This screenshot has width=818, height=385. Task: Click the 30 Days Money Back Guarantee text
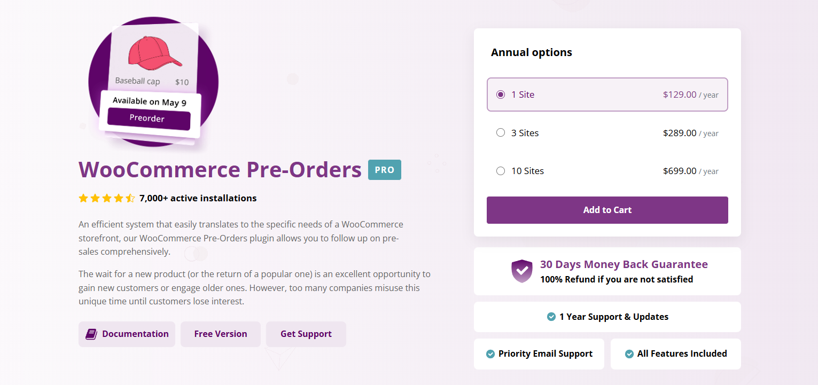pos(624,264)
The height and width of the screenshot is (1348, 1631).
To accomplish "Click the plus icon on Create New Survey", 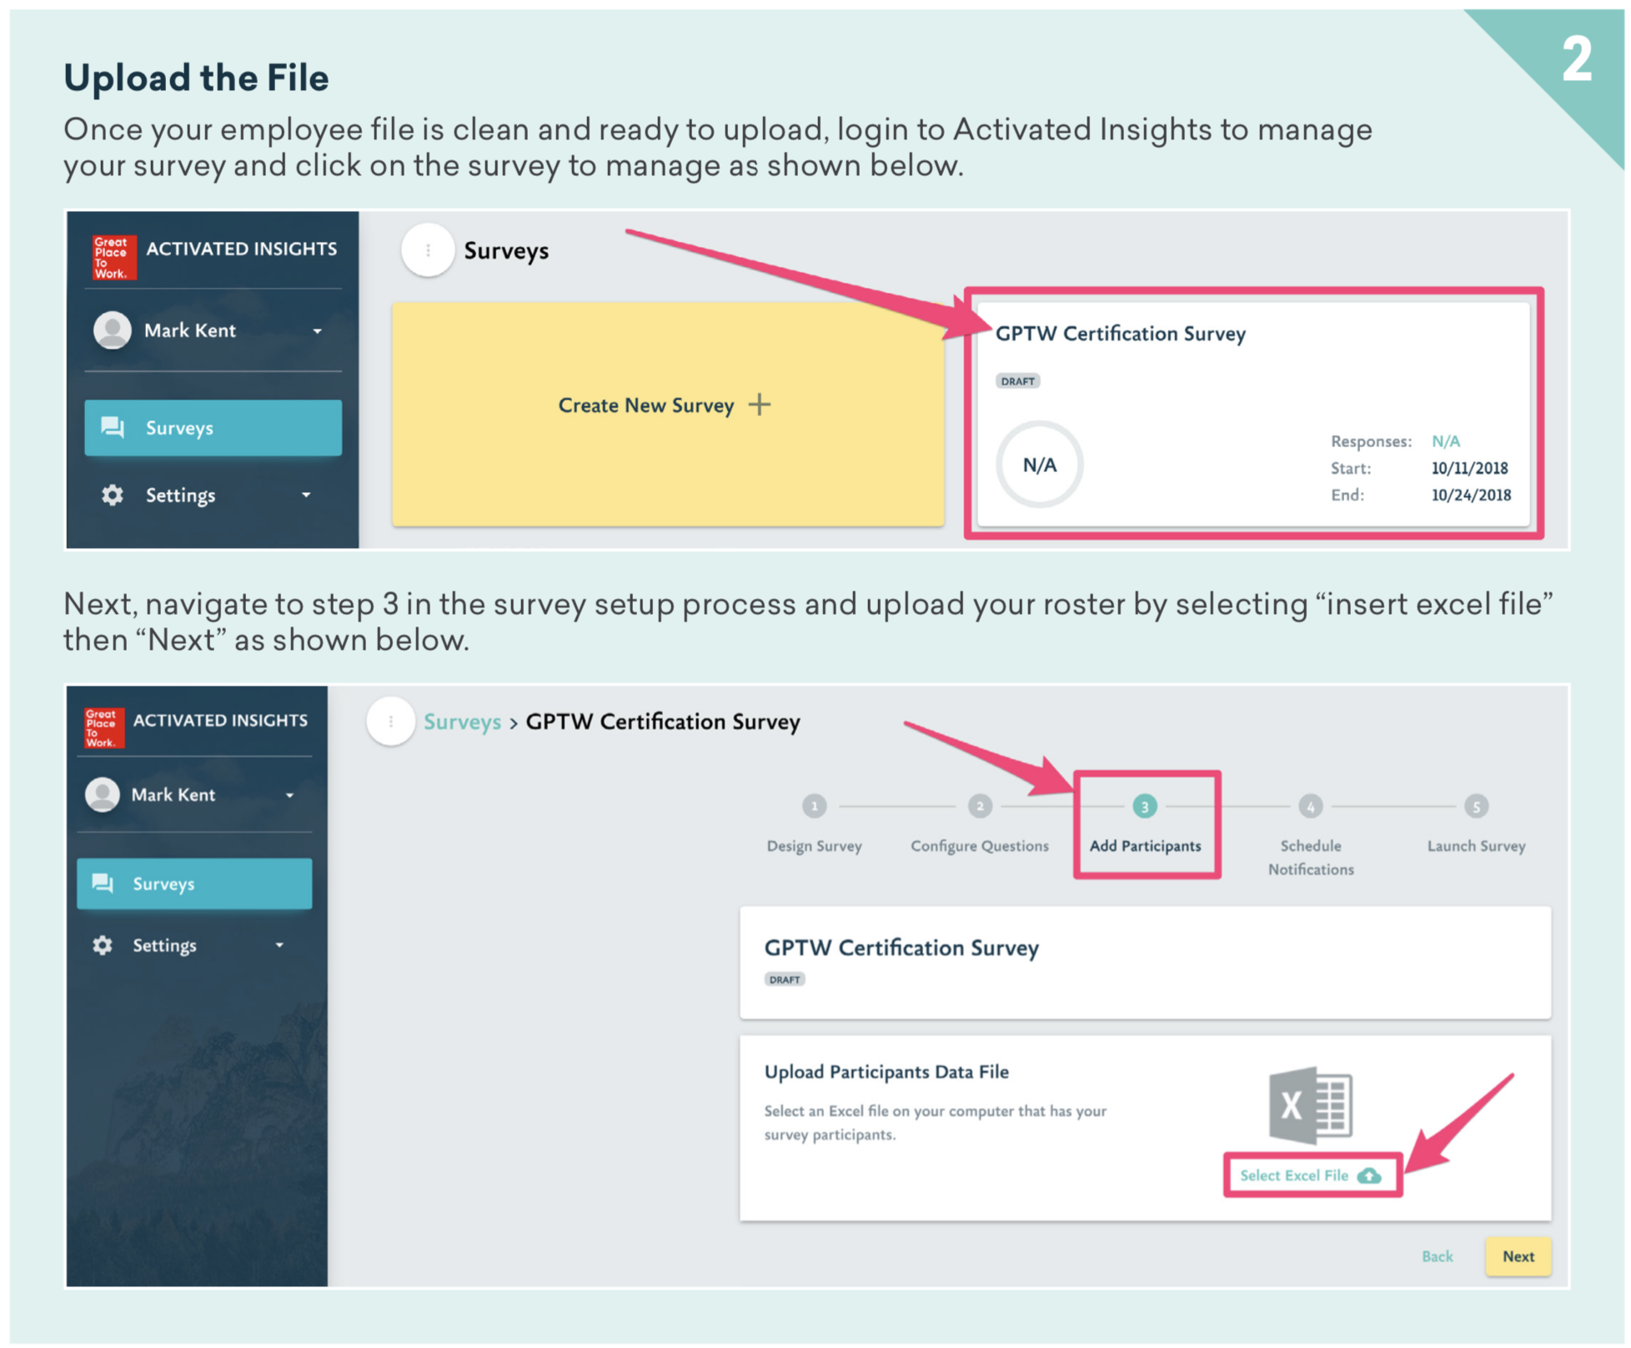I will click(x=760, y=405).
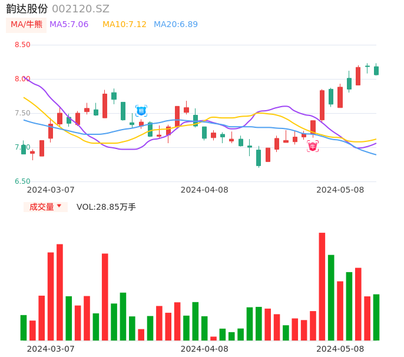Viewport: 404px width, 357px height.
Task: Click the VOL:28.85万手 volume label
Action: [x=106, y=207]
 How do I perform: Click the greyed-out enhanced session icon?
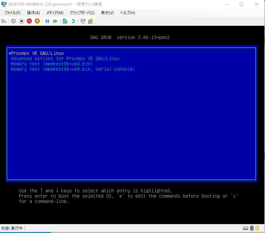pyautogui.click(x=83, y=21)

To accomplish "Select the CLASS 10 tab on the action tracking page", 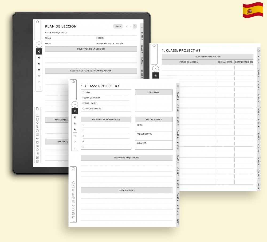I will click(x=258, y=174).
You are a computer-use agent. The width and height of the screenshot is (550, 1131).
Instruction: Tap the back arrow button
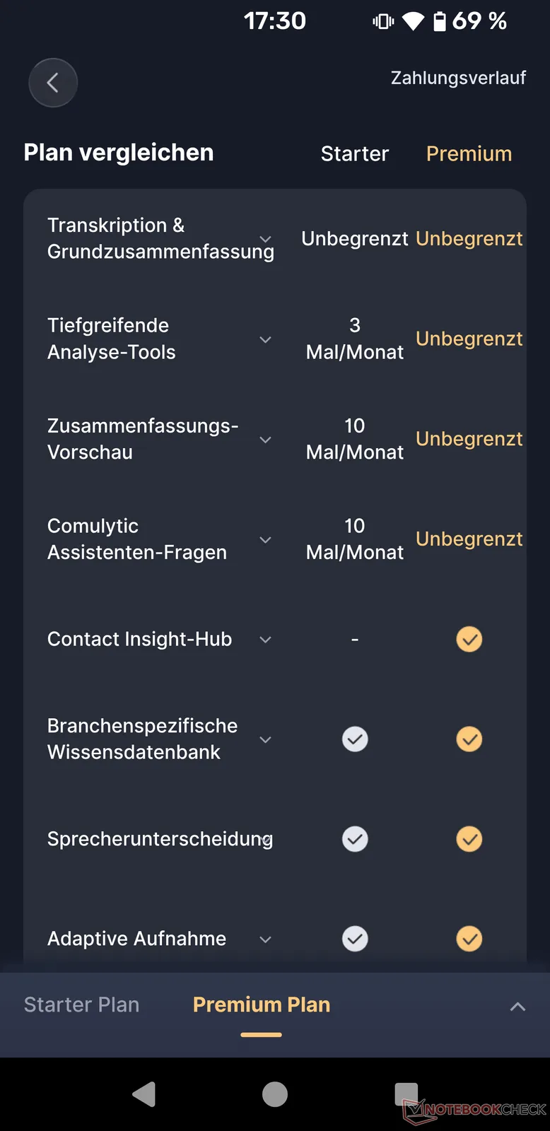click(x=53, y=83)
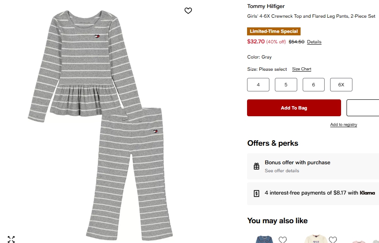Screen dimensions: 379x243
Task: Favorite the cream sweater recommended item
Action: [x=333, y=240]
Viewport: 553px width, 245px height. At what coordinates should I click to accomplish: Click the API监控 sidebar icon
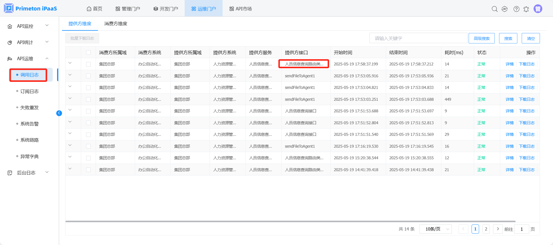click(x=10, y=26)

### Requirements
Starting with the line that contains "Viewport: 553px width, 245px" and going on through the end of the listing, write those lines out again with their requests, offsetting every click coordinate in the answers by +20. Omit the pictures.

### Right answer
Viewport: 553px width, 245px height. At what coordinates should I click to accomplish: Click the API监控 sidebar icon
click(x=30, y=46)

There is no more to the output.